======== RECORDS TO PROCESS
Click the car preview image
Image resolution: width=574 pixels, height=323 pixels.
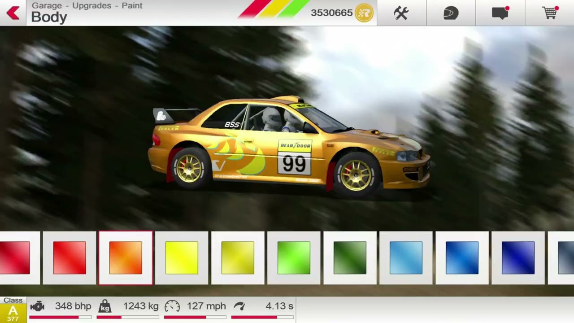pos(287,144)
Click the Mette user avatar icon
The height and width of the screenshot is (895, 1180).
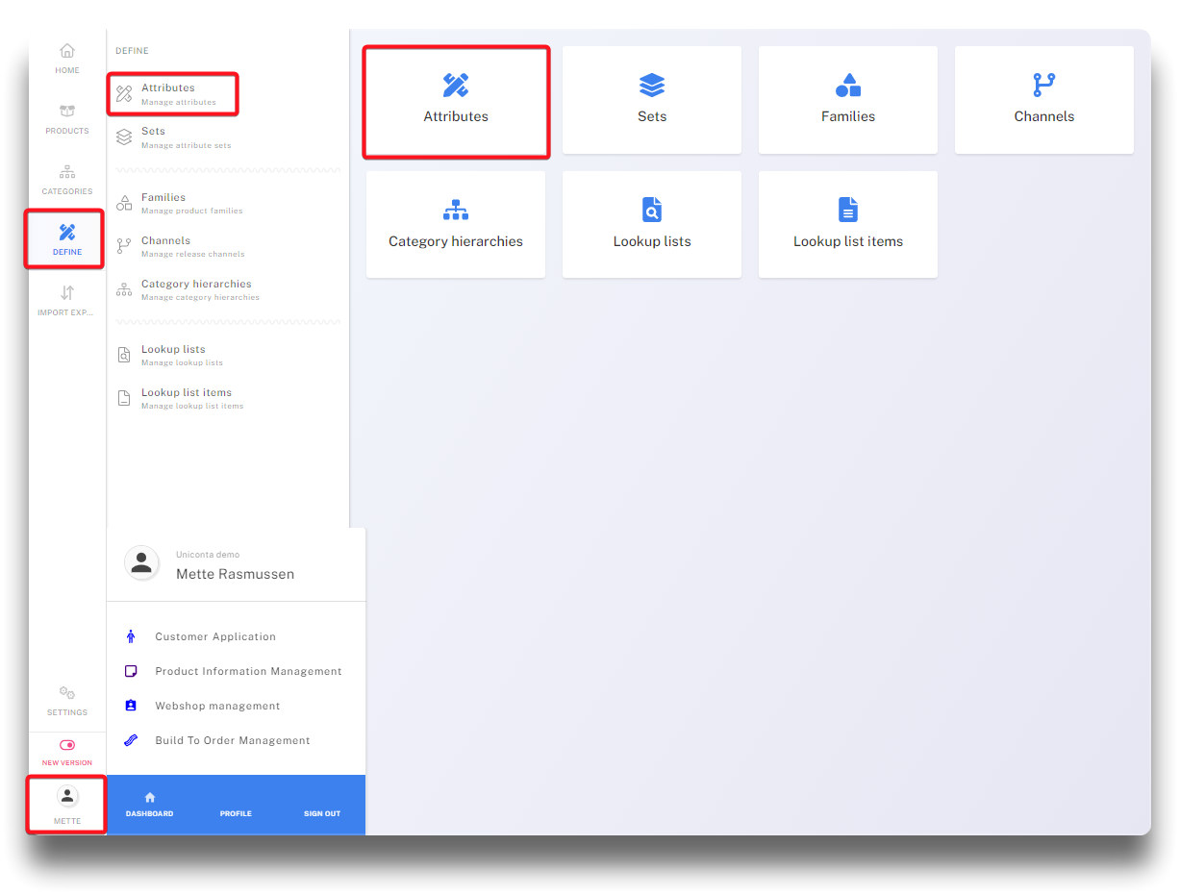(67, 796)
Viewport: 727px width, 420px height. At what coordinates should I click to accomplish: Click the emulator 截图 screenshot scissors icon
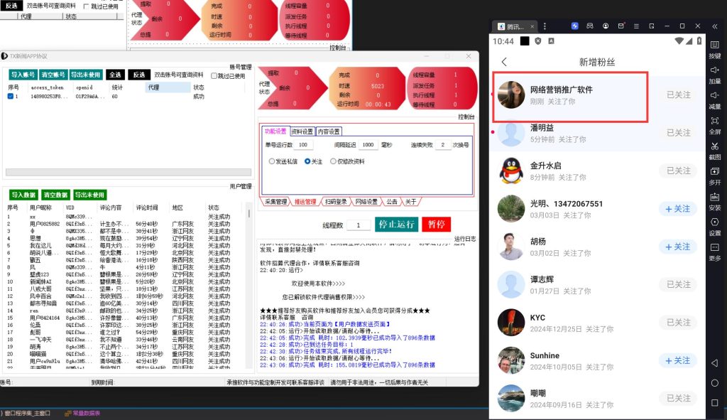pyautogui.click(x=714, y=146)
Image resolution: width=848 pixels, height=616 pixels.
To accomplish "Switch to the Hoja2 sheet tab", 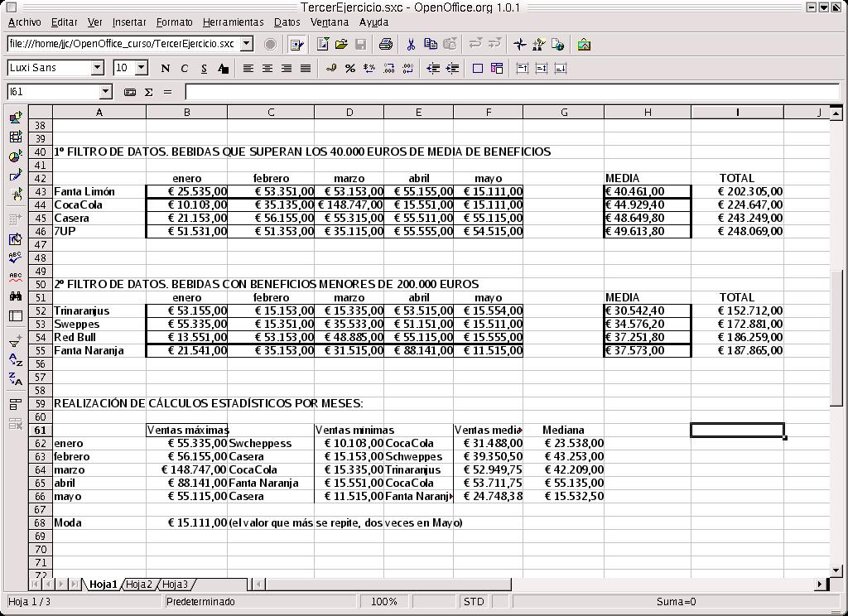I will pos(138,585).
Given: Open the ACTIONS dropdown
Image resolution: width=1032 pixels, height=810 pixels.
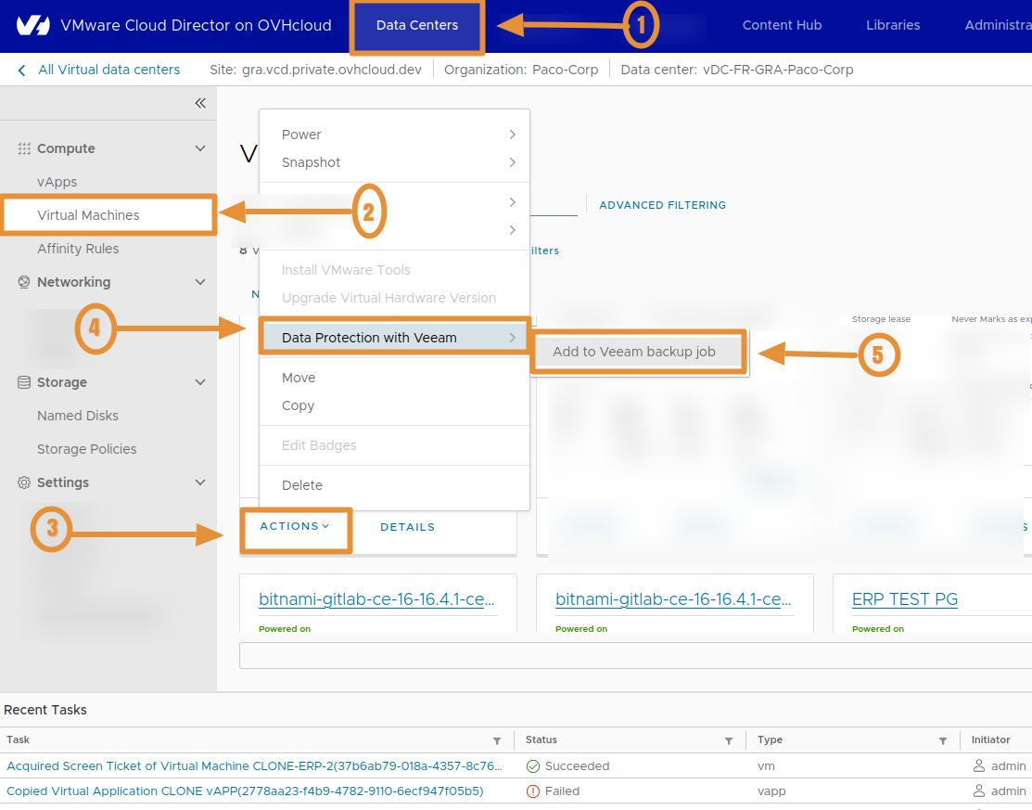Looking at the screenshot, I should pos(295,526).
================
# [ASSIGNMENT]
The last line of the entries marks the end, and the line with "Given: Open the ACTIONS dropdown" marks the start. Output exactly those two lines and every line between them, nothing else, with the pictures left out.

# [WORKED SOLUTION]
Given: Open the ACTIONS dropdown
Image resolution: width=1032 pixels, height=810 pixels.
Looking at the screenshot, I should pos(295,526).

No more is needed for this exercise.